Más de 1.5 millones sin techo


El crecimiento del número de familias que habitan a orillas de barrancos y en asentamientos en todo el paí­s se incrementa en todo el paí­s, eso por falta de una polí­tica integral que fije metas anuales para resolución de casos, siguen denunciando los afectados.

Las familias necesitadas están viendo alejado su sueño de contar con una vivienda digna este año, eso porque los diputados casi salen de vacaciones mientras vuelve a quedar estancada la ví­a para legislar ese propósito.

Gabriel Herrera
lahora@lahora.com.gt

Esta semana todaví­a hubo una reunión con el movimiento de pobladores y las comisiones de Vivienda, Legislación y Puntos Constitucionales, pero sin avances significativos que muestren que hay un interés serio por resolver ese problema colectivo en el paí­s, dijo Rolli Escobar, lí­der de «los sin vivienda».

Solo lo viejo es inaugurado

El actual gobierno ha entregado algunas viviendas, pero eso es todo lo viejo que dejó la administración Berger, proyectos que fueron iniciados por la emergencia que dejó la tormenta Stan, «pero a los serios y diferentes programas que son tres, ningún funcionario les quiere entrar» denunció Escobar.

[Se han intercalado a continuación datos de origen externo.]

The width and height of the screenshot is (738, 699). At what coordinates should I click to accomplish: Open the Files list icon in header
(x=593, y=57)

Uno de los programas es: «De Fortalecimiento, que consiste en la compra de un lote con servicios básicos, que para ser digno, como mí­nimo debe medir diez por veinte metros, que en condiciones de mercado puede alcanzar un costo de Q70 mil u Q80 mil, pero alejado de los grandes centros urbanos, por ejemplo Ciudad Quetzal o Escuintla. Los gobiernos no aceptan esa alternativa», explicó Rolli Escobar.

La otra opción se llama: «De Descentralización, que consiste en la construcción de la vivienda con lote propio; el área es de cuarenta y dos metros cuadrados, que consta de dos dormitorios, una cocina, un sanitario, piso sencillo y techo de lámina metálica, y su costo aproximado de Q20 mil que aporta el gobierno y Q6,500.00 el dueño del lote», describió Escobar.

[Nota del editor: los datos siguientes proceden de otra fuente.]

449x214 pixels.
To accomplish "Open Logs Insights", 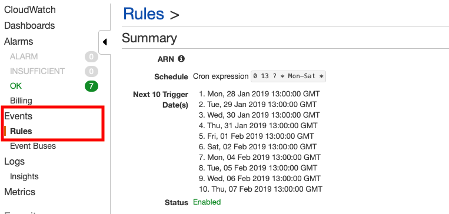I will click(24, 176).
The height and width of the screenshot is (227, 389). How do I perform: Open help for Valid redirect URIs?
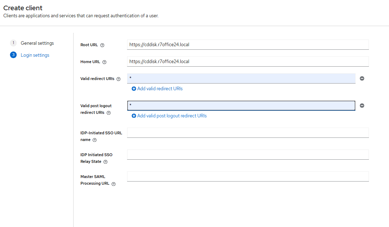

«A la anterior alternativa es a la que más le apuestan porque el negocio para las constructoras está presente y es atractivo. Lamentablemente la denuncia pública es que algunos funcionarios públicos, entre ellos supuestamente diputados, son dueños de empresas de la construcción», agregó el lí­der.

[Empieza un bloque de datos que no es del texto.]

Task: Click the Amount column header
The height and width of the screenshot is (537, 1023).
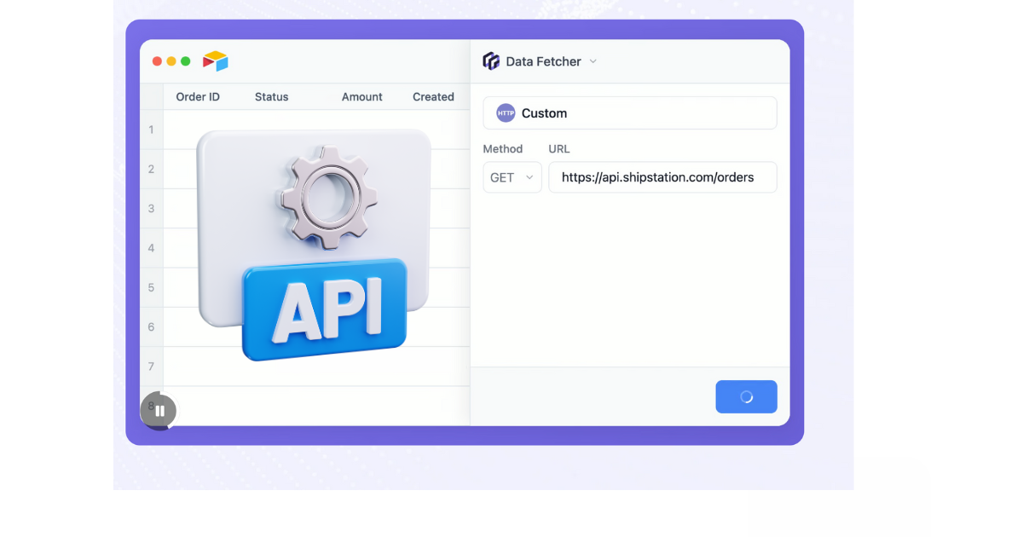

El tercero se llama Mejoramiento de Barrio y Asentamiento, «ese está muerto, no activado. Solamente lo ponen en marcha cuando hay emergencias o estados de calamidad como en la época de lluvias, para disponer del dinero sin control como sucedió y ha sucedido con las emergencias en Sololá, Escuintla, Suchitepéquez, San Marcos, Zacapa, Alta Verapaz, Petén, Izabal entre otros», enumeró Escobar.

Este año, autoridades del Foguavi informaron en el Congreso que los gastos de dichos recursos, incluidos Q3.5 millones, fueron destinados a las comunidades y proyectos de la tormenta Stan ocurrida en 2005. Construyendo Mi Barrio, Q579 mil; desarraigados y desmovilizados, Q1 millón 27 mil; descentralización Q13.6 millones; fortalecimiento Q697 mil.

MINISTERIO


Según Escobar, en la capital siguen existiendo 380 asentamientos humanos y en el resto del paí­s son más de 575, cifras donde se siguen contabilizando las familias que crecen en la pobreza y por ello demandan cada año más viviendas, las que ya suman un millón 670 mil.

La creación de un ministerio de vivienda es la iniciativa de ley que sigue congelada en el Congreso de la República, idea que «los sin vivienda» han propuesto a los diputados y porque concentrado el dinero de todos los fondos sociales que tienen que ver con la construcción de vivienda popular, posiblemetne sumarí­an casi Q1 mil millones.

«Los sin vivienda» se refirieron al Fondo Nacional para la Paz -FONAPAZ-, Dirección de Atención a Vivienda -Davi-, Fondo Guatemalteco para la Vivienda -Foguavi-, el Fondo de Inversión Social -FIS-,que aunque está terminando su fase de liquidación, hay riesgo que se le sigan asignando recursos en el presupuesto 2009.